What credit score do I need to refinance my student loans?
Credit score requirements for refinancing vary from lender to lender, but you can never have too high of a score. You’ll typically need at least good credit to qualify. Many lenders want to see a credit score above 600 for minimal approval and above 700 to offer the lowest interest rates. If you have a low credit score or no credit history, adding a cosigner may help you get approved for a refinancing loan and secure a lower rate.
If you’re ready to refinance, use Credible to compare student loan refinance rates from various lenders in minutes.
Will student loan refinancing hurt my credit?
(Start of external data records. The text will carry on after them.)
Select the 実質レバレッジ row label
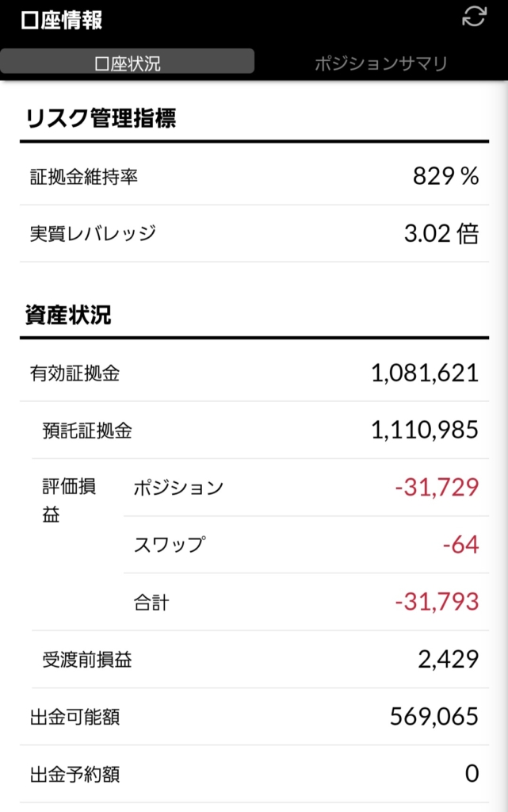The image size is (508, 812). point(93,234)
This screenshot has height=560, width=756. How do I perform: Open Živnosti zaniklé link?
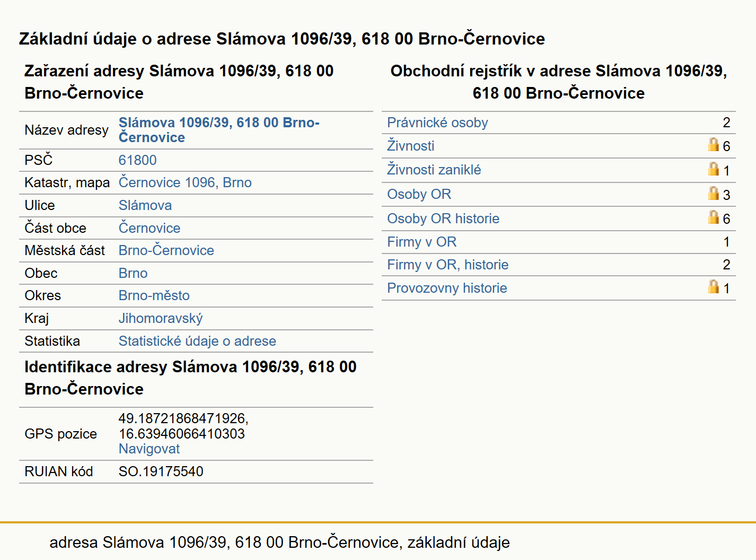434,170
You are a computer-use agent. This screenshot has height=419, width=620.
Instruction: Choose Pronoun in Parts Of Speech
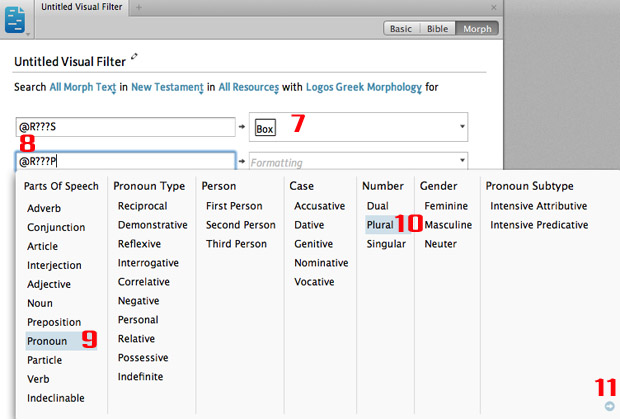[47, 341]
Whether student loan refinancing will hurt your credit depends on the type of credit inquiry that takes place when you apply: a hard inquiry or a soft inquiry. When you apply for prequalification, lenders typically run a soft inquiry, which won’t hurt your credit score. When you formally apply for a loan or other credit product, the lender will run a hard inquiry, which may temporarily lower your credit score by a few points.
Refinancing your student loans may lower your credit score temporarily because it will involve a hard credit pull. But paying back your loans on time will help you maintain your credit score, and even improve it over time. Keep in mind that missing payments or defaulting on payments can have a substantial negative impact on your credit score.
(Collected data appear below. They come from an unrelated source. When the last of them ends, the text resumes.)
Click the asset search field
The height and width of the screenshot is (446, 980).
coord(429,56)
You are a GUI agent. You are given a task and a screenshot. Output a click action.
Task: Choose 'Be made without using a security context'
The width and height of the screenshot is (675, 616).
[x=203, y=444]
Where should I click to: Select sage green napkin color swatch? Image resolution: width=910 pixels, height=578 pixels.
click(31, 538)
You can refinance your student loans more than once, but it’s not the right decision for everyone. Refinancing may be a good option if lowering your monthly payments can help you reach other financial goals, such as saving for a down payment on a home. You may also want to refinance if your goal is to pay off your loans faster over a shorter term. Some borrowers find it helpful to refinance by cosigning with their spouse so that they can receive the lowest interest rates available.
It may not be wise to refinance your student loans multiple times if you won’t receive substantial savings from month to month or over the life of the loan. Keep in mind that frequent hard credit inquiries will lower your score, affecting your ability to get the best refinancing rates.